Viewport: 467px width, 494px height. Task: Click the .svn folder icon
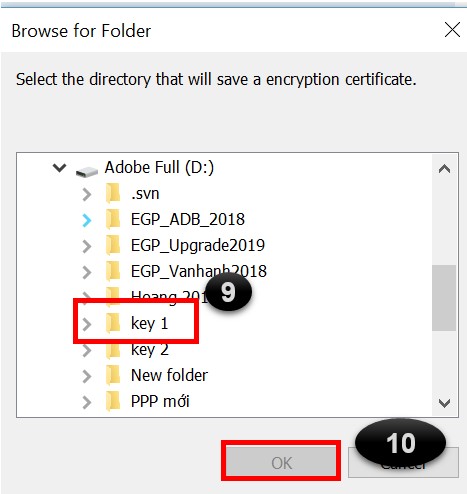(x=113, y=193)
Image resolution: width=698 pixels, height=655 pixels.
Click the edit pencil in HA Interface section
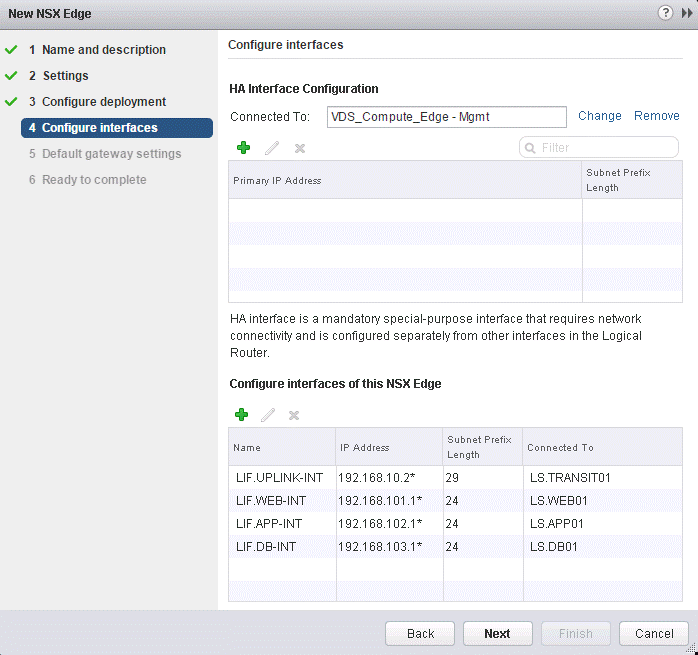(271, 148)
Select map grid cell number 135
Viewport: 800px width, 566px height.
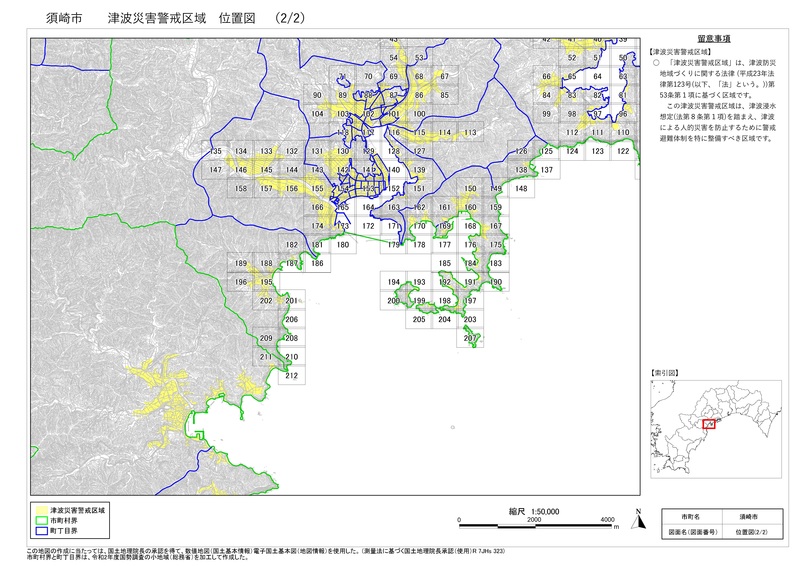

════════

_YOUR GOAL_
Omit each picture, then return all of the listing exactly as it stands.

_ANSWER SPACE_
Viewport: 467px width, 494px height. Task: Click the .svn folder icon
(x=113, y=193)
Image resolution: width=698 pixels, height=655 pixels.
Click the edit pencil in HA Interface section
(271, 148)
Select map grid cell number 135
Viewport: 800px width, 566px height.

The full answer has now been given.